Most of this year’s increase would come from a $6-billion bump from the public sector. Indeed, two recently tabled provincial budgets point to a ramp-up in capital spending by governments. Nova Scotia could see capital spending top $1-billion in its coming fiscal year, with considerably higher investments aimed at schools and roads. British Columbia’s budget this month included plans for a record $22.9-billion in infrastructure spending over the next three years.
Transportation and warehousing was a standout sector, with spending set to grow 9.3 per cent to $44.3-billion, supported by anticipated gains in transit and ground passenger transportation.

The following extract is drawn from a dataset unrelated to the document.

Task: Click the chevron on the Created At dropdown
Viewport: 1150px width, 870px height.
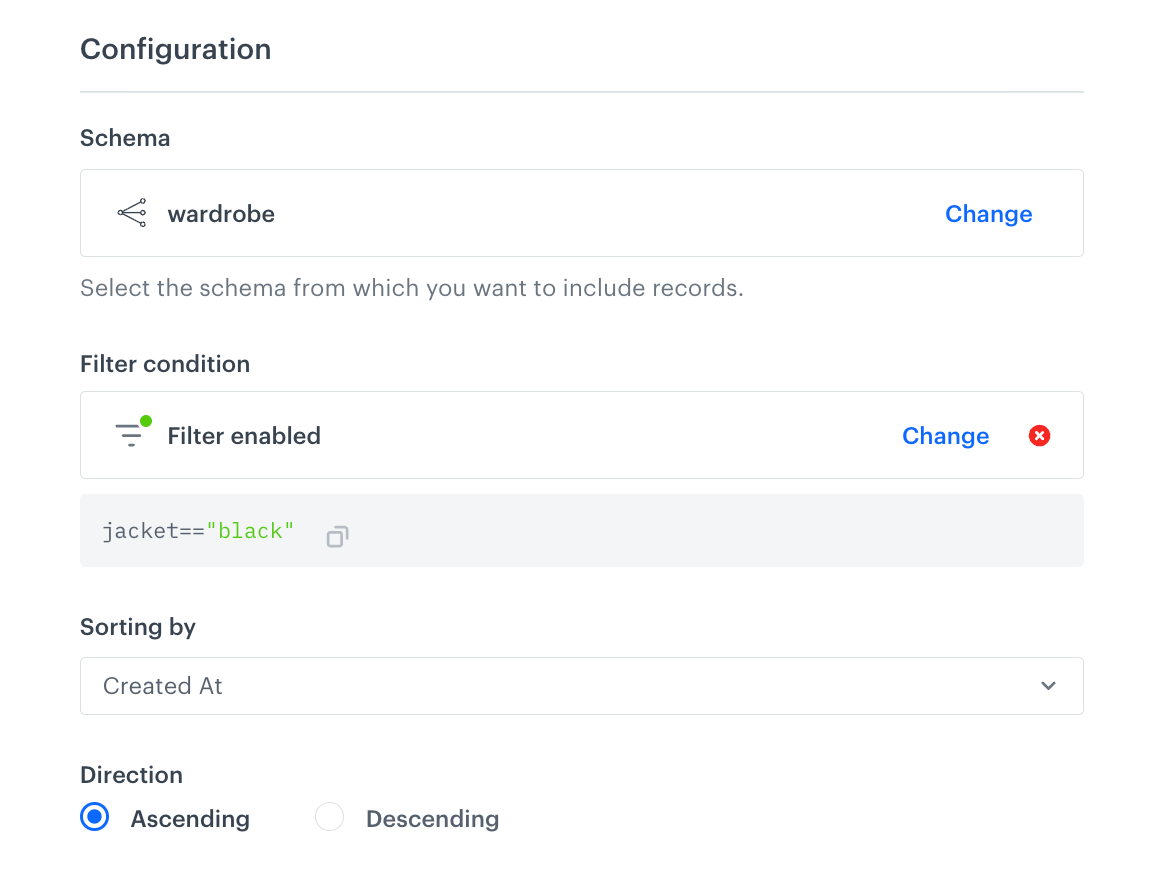Action: (1048, 686)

“Healthy public sector spending can be a good thing, particularly if, as appears to be the case, it is on productivity enhancing measures such as improved transportation infrastructure,” said Brian DePratto, senior economist at Toronto-Dominion Bank, in a research note.
However, the private sector is set for a tepid increase of 0.9 per cent, the third-weakest growth of the past decade (the two years after the oil-price crash saw the worst showings.) Total spending of $177.6-billion would be lower than it was in 2013, even before accounting for inflation.
Statscan’s survey was conducted between Sept. 18 and Jan. 13. The U.S. House of Representatives approved the new North American trade deal in December, and it was signed into law in late January, easing a concern that had weighed on business sentiment. However, the survey period didn’t overlap with widespread knowledge of the new coronavirus, which is now nearing pandemic status.
“Such a modest outlook even ahead of the latest economic headwinds provide yet another sign that we’re likely in for a challenging year when it comes to economic growth,” said Mr. DePratto.